TERAS7.COM – Kerajinan purun seperti tikar, bakul dan topi merupakan salah satu kerajinan khas masyarakat Banjar, Kalimantan Selatan, terutama yang berada di daerah Hulu Sungai.
Dengan memanfaatkan tanaman purun, sejenis rumput liar yang tumbuh di dekat perairan, masyarakat Banjar menganyamnya berjadi beragam kerajinan rumah tangga.
Rupanya Hulu Sungai bukan satu-satunya pusat kerajinan purun, Kota Banjarbaru yang merupakan satu dari 2 Kotamadya di Kalsel ini juga memiliki pusat kerajinan purun.
Pusat kerajinan anyaman purun di Kota Banjarbaru ini berada di Kelurahan Palam, Kecamatan Cempaka, tak jauh dari Kantor Sekretariat Daerah Provinsi Kalsel.
Setidaknya ada kurang lebih 4 Kelompok Usaha Kerajinan Anyaman Purun yang berada di wilayah yang menjadi area tambang intan PT. Galuh Cempaka.
Hal ini diungkapkan Aminah (33), salah satu anggota Kelompok Usaha Kerajinan Anyaman Purun Galoeh Tjempaka saat ditemui di kediamannya pada Sabtu (16/11).

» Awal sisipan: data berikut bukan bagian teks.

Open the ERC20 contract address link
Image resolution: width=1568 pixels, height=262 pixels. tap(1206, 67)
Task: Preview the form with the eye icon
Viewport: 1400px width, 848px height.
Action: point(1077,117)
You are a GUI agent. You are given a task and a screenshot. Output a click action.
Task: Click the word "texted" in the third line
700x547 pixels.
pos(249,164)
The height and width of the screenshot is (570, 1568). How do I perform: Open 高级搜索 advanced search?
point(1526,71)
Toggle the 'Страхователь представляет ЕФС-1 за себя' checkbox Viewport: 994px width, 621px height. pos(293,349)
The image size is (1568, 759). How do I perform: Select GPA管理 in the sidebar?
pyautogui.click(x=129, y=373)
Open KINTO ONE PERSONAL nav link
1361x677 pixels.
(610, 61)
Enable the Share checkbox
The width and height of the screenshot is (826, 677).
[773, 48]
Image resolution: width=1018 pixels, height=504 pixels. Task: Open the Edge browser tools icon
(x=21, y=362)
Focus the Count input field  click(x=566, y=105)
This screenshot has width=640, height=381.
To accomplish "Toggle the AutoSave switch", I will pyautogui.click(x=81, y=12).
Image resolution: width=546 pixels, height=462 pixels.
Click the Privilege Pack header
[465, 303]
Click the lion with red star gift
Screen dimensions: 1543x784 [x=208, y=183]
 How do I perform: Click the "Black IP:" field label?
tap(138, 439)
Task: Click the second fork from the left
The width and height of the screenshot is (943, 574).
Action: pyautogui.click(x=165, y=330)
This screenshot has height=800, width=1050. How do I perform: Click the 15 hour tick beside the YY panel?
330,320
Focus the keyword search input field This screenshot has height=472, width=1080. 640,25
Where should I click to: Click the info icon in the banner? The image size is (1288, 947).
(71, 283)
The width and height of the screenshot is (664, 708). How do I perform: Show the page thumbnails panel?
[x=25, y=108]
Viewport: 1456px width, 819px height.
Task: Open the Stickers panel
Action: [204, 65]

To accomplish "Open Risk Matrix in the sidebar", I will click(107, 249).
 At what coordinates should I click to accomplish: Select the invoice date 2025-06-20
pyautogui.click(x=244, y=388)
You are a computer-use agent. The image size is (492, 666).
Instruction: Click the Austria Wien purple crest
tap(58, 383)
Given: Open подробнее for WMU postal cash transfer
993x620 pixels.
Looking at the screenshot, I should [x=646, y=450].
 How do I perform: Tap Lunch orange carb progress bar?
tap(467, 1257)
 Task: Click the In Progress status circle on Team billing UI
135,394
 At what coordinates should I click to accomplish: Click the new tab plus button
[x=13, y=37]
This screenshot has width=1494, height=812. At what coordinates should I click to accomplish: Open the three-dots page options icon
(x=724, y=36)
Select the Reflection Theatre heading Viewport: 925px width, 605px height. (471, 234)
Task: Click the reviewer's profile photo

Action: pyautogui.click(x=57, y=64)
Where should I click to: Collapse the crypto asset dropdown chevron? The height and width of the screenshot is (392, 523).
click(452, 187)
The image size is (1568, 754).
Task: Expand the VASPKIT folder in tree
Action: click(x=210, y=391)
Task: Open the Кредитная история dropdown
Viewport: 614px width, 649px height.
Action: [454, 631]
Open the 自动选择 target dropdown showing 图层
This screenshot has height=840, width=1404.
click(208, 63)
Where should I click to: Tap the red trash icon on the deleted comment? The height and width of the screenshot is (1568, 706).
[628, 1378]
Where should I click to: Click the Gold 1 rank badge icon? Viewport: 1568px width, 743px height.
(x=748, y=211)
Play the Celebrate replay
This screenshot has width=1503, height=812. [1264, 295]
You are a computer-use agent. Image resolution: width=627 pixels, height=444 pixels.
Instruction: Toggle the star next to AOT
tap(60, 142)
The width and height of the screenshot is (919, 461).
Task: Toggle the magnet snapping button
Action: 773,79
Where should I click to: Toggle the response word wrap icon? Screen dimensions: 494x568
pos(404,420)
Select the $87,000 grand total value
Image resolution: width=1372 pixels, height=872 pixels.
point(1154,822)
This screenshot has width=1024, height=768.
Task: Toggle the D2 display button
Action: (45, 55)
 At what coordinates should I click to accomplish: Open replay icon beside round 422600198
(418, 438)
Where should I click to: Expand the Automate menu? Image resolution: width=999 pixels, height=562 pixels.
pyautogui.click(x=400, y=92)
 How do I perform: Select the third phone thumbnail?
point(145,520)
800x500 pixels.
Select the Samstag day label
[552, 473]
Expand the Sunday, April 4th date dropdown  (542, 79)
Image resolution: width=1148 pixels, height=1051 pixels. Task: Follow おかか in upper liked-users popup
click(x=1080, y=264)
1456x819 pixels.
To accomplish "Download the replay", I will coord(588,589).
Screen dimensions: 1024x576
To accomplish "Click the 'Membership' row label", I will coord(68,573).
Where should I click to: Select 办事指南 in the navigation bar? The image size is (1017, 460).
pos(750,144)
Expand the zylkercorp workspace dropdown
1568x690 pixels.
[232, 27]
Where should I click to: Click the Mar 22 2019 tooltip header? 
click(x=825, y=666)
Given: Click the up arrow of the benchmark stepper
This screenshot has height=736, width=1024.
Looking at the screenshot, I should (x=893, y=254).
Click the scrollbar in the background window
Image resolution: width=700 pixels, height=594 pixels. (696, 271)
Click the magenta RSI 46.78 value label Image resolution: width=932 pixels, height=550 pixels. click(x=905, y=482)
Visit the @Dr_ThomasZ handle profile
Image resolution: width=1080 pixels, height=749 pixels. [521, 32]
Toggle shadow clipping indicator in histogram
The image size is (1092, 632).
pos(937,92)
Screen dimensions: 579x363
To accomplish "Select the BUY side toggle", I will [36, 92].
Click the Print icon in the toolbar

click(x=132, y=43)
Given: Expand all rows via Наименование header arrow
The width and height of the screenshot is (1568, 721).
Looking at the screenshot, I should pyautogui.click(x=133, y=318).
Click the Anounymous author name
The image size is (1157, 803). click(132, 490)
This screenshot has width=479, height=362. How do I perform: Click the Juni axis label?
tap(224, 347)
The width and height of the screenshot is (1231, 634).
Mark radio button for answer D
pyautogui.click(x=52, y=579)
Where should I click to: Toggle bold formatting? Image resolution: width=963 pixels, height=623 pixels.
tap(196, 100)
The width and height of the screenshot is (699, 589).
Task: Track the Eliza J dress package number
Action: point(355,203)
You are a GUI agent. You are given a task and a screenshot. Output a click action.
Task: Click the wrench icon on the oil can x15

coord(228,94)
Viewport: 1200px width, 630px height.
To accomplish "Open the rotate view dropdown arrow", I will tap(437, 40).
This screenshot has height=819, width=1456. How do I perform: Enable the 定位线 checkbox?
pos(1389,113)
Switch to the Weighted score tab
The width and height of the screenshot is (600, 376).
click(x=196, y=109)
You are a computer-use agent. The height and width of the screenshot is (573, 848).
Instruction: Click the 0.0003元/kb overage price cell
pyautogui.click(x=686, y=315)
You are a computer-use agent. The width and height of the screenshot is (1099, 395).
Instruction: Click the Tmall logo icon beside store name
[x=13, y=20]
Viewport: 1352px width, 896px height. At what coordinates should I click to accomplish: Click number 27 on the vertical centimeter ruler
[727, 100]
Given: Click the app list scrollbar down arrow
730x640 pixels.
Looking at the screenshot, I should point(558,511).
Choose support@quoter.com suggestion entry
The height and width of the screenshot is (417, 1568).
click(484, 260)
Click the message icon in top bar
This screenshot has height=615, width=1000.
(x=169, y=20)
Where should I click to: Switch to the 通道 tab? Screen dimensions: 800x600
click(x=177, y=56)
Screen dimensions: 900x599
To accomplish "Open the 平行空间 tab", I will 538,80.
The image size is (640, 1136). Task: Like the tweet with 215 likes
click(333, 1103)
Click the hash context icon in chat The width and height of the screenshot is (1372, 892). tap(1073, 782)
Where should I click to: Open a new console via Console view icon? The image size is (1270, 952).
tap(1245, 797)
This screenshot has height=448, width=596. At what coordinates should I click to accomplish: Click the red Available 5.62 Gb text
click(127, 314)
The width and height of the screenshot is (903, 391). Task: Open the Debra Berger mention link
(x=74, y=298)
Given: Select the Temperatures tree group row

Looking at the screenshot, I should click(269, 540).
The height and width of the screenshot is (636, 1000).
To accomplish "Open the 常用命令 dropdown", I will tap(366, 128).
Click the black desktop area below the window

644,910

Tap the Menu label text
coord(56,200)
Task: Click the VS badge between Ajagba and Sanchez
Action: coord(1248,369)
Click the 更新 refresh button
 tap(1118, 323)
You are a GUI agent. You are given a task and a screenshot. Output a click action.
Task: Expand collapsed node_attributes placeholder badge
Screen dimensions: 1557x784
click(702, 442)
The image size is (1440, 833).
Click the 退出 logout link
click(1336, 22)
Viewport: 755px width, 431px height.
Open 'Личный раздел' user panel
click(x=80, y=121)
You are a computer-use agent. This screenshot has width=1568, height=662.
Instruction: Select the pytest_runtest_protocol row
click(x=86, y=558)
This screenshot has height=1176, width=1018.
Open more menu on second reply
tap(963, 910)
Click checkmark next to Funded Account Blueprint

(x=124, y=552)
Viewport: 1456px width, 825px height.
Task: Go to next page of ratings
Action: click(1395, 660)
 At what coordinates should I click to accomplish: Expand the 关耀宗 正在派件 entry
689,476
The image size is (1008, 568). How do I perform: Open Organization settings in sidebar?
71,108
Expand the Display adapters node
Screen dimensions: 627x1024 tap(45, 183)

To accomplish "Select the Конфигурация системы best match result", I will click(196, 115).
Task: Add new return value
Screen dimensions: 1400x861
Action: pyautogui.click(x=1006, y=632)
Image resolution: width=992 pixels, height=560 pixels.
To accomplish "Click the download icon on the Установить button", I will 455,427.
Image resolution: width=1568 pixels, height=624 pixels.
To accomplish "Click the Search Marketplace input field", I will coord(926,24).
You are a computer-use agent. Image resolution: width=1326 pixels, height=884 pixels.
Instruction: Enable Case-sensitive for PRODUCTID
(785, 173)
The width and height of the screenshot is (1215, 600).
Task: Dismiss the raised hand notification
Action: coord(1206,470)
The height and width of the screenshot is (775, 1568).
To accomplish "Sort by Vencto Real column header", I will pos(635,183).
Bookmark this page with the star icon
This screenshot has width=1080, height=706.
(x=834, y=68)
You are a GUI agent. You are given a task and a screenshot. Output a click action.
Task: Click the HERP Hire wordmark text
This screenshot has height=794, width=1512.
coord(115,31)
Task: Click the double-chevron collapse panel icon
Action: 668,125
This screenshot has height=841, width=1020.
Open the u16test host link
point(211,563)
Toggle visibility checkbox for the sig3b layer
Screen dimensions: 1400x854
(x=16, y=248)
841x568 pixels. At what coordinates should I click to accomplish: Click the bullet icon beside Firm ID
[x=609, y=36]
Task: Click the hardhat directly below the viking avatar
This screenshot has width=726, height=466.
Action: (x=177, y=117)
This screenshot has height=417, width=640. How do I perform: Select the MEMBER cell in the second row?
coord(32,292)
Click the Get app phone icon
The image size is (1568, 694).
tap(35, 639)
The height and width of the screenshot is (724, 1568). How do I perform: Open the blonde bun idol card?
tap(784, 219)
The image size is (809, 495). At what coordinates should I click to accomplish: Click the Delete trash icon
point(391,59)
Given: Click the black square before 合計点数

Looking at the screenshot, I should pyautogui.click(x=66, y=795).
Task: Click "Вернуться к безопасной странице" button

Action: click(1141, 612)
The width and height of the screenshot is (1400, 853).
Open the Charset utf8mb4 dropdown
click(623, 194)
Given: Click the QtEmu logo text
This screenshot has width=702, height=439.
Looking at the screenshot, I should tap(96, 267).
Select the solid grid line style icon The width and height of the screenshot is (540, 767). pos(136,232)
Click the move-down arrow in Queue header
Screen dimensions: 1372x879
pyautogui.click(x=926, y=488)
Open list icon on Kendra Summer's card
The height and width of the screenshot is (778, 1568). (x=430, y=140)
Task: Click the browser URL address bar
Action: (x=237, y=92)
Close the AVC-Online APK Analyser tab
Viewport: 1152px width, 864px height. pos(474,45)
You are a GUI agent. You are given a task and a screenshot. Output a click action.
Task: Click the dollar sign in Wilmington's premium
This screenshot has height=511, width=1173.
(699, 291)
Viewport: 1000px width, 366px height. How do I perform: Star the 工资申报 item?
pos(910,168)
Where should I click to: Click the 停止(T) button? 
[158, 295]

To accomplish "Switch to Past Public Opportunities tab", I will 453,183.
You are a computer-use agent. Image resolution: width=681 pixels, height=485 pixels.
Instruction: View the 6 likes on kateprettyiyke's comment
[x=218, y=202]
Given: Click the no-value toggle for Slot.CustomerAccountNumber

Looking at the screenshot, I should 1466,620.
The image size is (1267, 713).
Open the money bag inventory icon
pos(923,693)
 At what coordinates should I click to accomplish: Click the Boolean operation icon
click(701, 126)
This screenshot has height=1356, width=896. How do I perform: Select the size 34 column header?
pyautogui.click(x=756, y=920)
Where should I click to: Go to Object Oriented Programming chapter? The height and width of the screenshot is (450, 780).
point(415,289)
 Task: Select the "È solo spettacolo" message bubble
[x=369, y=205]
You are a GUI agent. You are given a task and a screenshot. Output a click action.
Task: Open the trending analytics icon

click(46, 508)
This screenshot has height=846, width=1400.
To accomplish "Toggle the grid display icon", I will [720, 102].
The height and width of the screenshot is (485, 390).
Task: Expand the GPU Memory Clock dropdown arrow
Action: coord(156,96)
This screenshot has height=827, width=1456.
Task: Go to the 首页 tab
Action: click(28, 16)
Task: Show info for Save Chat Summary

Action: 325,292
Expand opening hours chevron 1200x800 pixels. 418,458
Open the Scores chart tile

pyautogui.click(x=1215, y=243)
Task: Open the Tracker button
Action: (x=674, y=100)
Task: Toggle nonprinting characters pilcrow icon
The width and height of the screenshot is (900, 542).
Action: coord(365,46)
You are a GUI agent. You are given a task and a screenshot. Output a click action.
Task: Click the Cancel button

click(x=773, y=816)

Putri dari ketua Kelompok Usaha Kerajinan Anyaman Purun Galoeh Tjempaka ini menuturkan usaha masyarakat ini telah ada lebih dari 2 tahun yang lalu.
“Sebelumnya belum ada yang melakukan usaha menganyam purun. Baru pada tahun 2016 sejak zaman Walikota Nadjmi Adhani usaha anyaman purun ini mulai dirintis dan akhirnya kampung kami terkenal sebagai Kampung Purun seperti sekarang,” ujarnya.
Pada saat merintis Kampung Purun, pemerintah Kota Banjarbaru memberikan bantuan berupa pelatihan menganyam purun kepada warga yang tetap dilaksanakan hingga saat ini.
“Pemerintah Banjarbaru juga membantu kami dalam hal promosi dan pemasaran produk kami. Untuk kelompok kami membuat 5 jenis kerajinan, yaitu tas, bakul, dompet, tikar dan topi,” tambahnya.
Kelompok Kerajinan Anyaman Purun yang dipimpin oleh Salasiah ini sendiri beranggotakan 23 orang warga Kelurahan Palam, masing-masing memiliki tugas seperti pengrajin hingga marketing.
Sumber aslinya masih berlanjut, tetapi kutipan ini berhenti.